Monday, September 27, 2010

Family Ties

I wish I wouldn't have to depend on my brother every time I wanted to go to the mall. I have to call him and tell him when the movie's ending, and in turn have to listen to him ordering me around, and telling me where I have to be at this time. Last weekend when I went to the mall, the movie I was watching ended 10 minutes after it said it would. I had to put up with him, calling me 100 times, yelling obscenities at me, because I was late, as if his losing of 10 minutes would seriously mess him up. When I get into the car, I have to listen to his interminable tirades, all because he had to lose 10 minutes or so of his time. What, killing ogres and trolls on his computer can't wait? I abhor his feeling of superiority over me, when he doesn't get out with his friends almost at all, except to go play more computer games with them as a group. Its a vice, and his usual haunt, getting home, and getting on the computer, and then nothing can impel him to leave his computer alone, and when he has to leave it, he gets all irascible and impatient.
If the Internet goes down, his despondent curses reverberate around the house, now just a recluse with nothing to do. But that's alright, to each his own I guess, i'm not perfect either. I hate having to depend on him because my other brother, the cool one, has to go study for his mastery, or go out with his girlfriend, or go out with his friends, and generally lead a  life that's not completely cybernetic.

Saturday, September 25, 2010

Big Brother

(Before I start this post, let me just say the title has nothing to do with the character from the 1984 novel, as some smart asses would probably say)


The phone rings, my brother on the line.
I head over and pick up the receiver,
he explains that today he was going to,
the unveiling of the Spyder.
The Porsche Boxster Spyder.

He would pass by the house,
on his way there, and so he asked me,
if I would like to go with him, knowing
I had an interest in these things.

So I got ready, and I waited,
and when he got home,
I was greeted by the usual,
words I cant include
in this poem.
He gets ready shortly,

We leave, not in a fancy car,
but a practical Outlander.
Turns on the radio, and
the last station comes on,
music that both of us listen to,
even with a 10 year difference.

We get there, and first take
some time to see how his
car was taken care of,
when he asks me if I
admire his car, I say “yes”
for the hundredth time.
Words I meant every time I
said them. He’s proud of his car,
custom rims, never generic ones,
and a rack on the top,
efficient and nice looking.

Decals on the sides of the car, Cayenne
TranSyberia S. The only one is Panama,
another fact he’s proud of. Its an elegant occasion,
I can wear dark jeans, and a dark button-up shirt,
because I’m a kid, he can wear what he wants,
because he wears it with style. We go in and he orders a red wine, and orders me a Coke, shaking his finger at me mockingly, playfully as he gets his wine.

--- Material for this exercise ---
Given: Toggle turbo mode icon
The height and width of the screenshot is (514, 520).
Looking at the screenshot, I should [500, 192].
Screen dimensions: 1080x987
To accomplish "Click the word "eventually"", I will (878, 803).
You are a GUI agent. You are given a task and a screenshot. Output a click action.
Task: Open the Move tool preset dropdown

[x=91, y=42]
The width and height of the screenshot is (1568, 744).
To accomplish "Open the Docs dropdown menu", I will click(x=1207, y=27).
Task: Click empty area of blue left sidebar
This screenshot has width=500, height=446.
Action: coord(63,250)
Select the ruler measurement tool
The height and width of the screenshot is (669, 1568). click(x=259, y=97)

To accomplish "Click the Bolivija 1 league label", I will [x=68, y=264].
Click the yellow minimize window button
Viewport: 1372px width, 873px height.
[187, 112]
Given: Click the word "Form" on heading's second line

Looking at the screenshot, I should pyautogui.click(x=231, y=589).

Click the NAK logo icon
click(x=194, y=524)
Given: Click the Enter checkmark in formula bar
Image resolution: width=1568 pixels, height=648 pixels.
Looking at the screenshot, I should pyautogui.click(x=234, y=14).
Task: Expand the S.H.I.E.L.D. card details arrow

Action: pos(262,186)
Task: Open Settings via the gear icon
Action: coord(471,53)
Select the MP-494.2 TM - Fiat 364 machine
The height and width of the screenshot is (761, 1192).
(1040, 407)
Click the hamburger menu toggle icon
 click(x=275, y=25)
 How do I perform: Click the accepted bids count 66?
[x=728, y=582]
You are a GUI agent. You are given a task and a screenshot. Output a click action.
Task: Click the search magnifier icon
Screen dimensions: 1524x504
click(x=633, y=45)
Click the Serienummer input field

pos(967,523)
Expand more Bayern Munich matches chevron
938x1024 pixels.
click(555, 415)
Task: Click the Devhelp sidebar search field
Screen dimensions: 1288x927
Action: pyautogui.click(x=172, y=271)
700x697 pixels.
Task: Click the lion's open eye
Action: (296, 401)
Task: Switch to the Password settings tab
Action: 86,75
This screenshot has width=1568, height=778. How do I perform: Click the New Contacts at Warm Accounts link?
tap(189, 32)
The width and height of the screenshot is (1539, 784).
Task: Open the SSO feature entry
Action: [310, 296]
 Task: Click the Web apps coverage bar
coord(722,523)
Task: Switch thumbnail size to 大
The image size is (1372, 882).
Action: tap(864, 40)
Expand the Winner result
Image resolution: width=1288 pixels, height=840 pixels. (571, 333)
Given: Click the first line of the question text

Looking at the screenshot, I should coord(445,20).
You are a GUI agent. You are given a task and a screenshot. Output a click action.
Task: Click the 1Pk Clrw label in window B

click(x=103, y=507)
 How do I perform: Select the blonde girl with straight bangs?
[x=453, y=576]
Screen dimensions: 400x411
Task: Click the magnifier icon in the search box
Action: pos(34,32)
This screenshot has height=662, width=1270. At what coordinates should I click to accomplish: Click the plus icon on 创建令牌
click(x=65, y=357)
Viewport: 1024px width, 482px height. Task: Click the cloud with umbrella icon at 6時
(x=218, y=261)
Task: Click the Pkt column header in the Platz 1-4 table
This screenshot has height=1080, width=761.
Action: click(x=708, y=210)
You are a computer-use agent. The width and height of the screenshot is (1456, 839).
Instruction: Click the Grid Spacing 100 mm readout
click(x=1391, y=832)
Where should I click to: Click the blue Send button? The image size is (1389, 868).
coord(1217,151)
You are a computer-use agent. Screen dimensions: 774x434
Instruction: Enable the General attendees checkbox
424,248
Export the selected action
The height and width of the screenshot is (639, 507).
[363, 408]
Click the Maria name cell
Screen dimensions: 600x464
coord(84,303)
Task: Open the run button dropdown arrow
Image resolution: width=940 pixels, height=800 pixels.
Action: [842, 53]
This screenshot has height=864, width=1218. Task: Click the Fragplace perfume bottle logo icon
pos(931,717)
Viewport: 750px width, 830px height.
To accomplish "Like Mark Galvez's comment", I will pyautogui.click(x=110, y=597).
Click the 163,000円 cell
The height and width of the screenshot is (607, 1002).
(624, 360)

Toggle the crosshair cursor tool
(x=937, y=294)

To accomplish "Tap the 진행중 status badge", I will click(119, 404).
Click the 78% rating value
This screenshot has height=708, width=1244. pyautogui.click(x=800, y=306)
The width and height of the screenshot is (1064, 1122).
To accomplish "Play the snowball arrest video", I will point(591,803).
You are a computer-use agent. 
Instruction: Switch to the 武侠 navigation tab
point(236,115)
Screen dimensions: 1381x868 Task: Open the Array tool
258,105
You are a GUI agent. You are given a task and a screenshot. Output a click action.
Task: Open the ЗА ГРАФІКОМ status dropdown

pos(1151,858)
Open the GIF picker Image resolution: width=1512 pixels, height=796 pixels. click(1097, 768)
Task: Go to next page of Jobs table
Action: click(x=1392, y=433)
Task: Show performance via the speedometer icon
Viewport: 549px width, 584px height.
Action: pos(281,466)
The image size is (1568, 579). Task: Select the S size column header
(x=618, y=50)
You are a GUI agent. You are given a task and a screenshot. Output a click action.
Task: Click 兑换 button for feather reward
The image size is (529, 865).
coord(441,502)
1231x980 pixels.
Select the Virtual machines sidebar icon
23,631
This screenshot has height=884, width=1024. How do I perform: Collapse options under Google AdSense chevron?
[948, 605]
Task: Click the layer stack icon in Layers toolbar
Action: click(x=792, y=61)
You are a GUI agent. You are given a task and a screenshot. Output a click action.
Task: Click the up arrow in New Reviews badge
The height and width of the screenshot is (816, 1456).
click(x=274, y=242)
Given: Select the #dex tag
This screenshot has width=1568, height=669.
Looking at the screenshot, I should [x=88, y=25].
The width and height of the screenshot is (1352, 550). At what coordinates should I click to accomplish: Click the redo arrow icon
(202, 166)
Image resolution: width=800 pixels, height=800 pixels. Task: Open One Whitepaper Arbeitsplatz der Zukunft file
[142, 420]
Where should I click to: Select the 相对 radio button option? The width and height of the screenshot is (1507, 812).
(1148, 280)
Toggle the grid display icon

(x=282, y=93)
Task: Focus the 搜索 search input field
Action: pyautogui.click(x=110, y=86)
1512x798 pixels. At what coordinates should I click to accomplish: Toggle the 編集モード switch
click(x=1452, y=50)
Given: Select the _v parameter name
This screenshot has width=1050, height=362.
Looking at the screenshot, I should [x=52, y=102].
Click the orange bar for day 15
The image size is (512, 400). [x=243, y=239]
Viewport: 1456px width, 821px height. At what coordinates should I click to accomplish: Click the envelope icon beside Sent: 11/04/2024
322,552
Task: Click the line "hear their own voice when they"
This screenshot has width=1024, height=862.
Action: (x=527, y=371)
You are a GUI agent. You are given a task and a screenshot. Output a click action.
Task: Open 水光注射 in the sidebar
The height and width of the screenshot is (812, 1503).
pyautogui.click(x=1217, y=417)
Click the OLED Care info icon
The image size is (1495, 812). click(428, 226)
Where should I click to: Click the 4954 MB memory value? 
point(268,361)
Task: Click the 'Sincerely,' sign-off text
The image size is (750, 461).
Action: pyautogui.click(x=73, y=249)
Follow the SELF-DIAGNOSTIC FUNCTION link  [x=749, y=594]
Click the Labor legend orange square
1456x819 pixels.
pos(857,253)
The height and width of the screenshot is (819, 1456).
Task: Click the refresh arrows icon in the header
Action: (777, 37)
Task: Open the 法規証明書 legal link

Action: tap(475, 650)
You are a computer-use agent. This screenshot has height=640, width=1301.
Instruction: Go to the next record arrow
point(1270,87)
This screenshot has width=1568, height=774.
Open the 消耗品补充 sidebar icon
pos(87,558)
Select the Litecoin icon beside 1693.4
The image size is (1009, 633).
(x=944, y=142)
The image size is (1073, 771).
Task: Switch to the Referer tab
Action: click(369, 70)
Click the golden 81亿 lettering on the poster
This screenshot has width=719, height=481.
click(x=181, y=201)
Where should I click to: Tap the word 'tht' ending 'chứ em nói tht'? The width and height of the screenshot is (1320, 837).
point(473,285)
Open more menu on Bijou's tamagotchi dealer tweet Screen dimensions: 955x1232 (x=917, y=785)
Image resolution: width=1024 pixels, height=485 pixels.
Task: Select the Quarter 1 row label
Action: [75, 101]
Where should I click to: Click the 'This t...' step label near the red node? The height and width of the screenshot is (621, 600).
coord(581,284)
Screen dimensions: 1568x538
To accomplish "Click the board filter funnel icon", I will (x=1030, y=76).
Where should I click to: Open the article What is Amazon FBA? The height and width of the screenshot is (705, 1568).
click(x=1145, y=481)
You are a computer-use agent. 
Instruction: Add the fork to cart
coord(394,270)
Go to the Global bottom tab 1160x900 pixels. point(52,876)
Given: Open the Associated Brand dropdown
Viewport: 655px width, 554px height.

--- Written request A ---
In the blog entries, why does the narrator have to rely on the brother who plays computer games for rides to the mall?
--- Written request B ---
Express the rows as a JSON list of strings, one string per line, from the first row through the line containing "click(x=194, y=524)", with blank lines left out.

--- Task response A ---
The other brother, the "cool one," is busy studying for his mastery, going out with his girlfriend, or going out with his friends. That leaves only the gaming brother to depend on.

--- Task response B ---
[
  "Given: Toggle turbo mode icon",
  "The height and width of the screenshot is (514, 520).",
  "Looking at the screenshot, I should [500, 192].",
  "Screen dimensions: 1080x987",
  "To accomplish \"Click the word \"eventually\"\", I will (878, 803).",
  "You are a GUI agent. You are given a task and a screenshot. Output a click action.",
  "Task: Open the Move tool preset dropdown",
  "[x=91, y=42]",
  "The width and height of the screenshot is (1568, 744).",
  "To accomplish \"Open the Docs dropdown menu\", I will click(x=1207, y=27).",
  "Task: Click empty area of blue left sidebar",
  "This screenshot has width=500, height=446.",
  "Action: coord(63,250)",
  "Select the ruler measurement tool",
  "The height and width of the screenshot is (669, 1568). click(x=259, y=97)",
  "To accomplish \"Click the Bolivija 1 league label\", I will [x=68, y=264].",
  "Click the yellow minimize window button",
  "Viewport: 1372px width, 873px height.",
  "[187, 112]",
  "Given: Click the word \"Form\" on heading's second line",
  "Looking at the screenshot, I should pyautogui.click(x=231, y=589).",
  "Click the NAK logo icon",
  "click(x=194, y=524)"
]